Aim of the task: Restate exactly, and only, the lines from the one with "Where should I" through the end of the data, with both of those end lines kept. Drop any pictures.

(Dataset entries)
....................

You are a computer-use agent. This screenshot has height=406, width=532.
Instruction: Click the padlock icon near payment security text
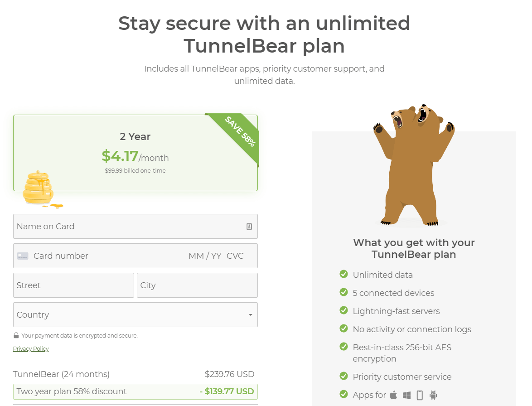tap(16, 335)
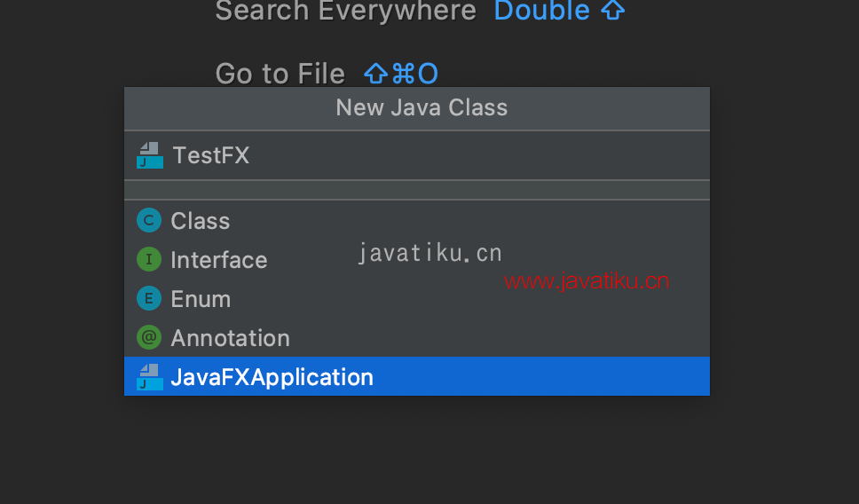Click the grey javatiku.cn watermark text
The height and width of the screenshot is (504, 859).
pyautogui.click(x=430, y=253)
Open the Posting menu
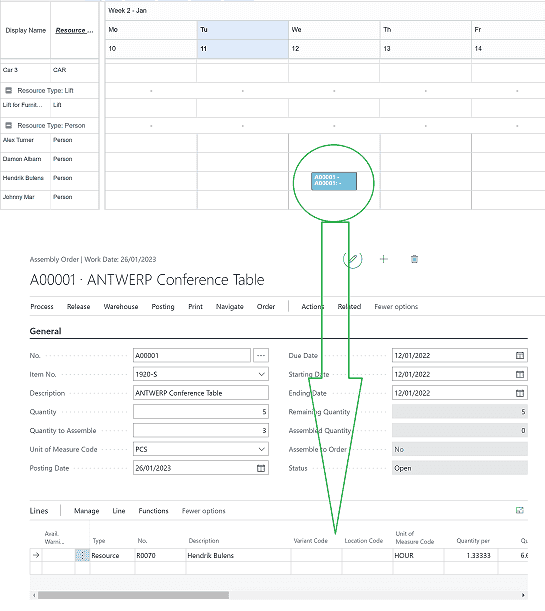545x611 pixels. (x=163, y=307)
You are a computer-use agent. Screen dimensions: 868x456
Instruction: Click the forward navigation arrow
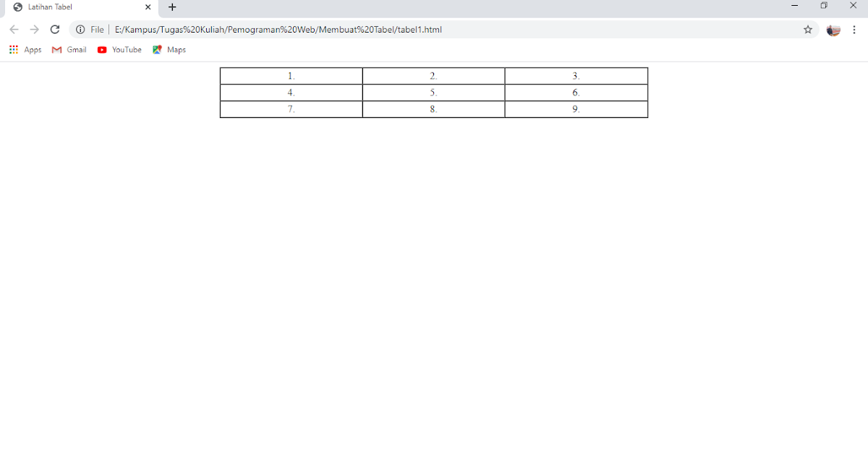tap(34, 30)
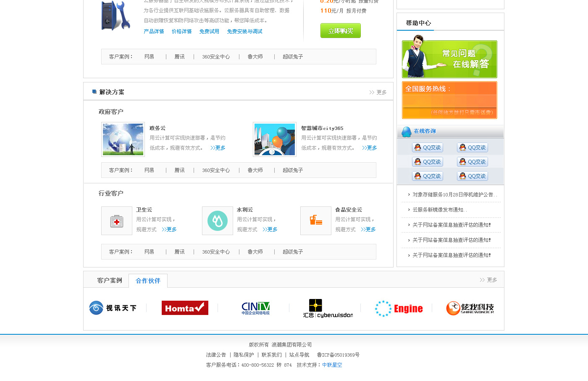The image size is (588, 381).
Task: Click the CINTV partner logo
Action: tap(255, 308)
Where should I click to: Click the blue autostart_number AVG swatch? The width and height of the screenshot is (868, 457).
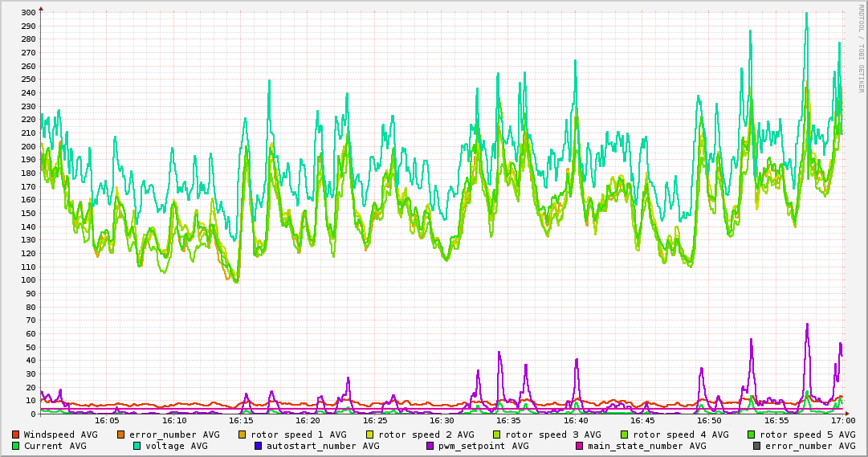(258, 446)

....................

Task response:
Where should I click to: Click the blue autostart_number AVG swatch? The width and height of the screenshot is (868, 457).
(258, 446)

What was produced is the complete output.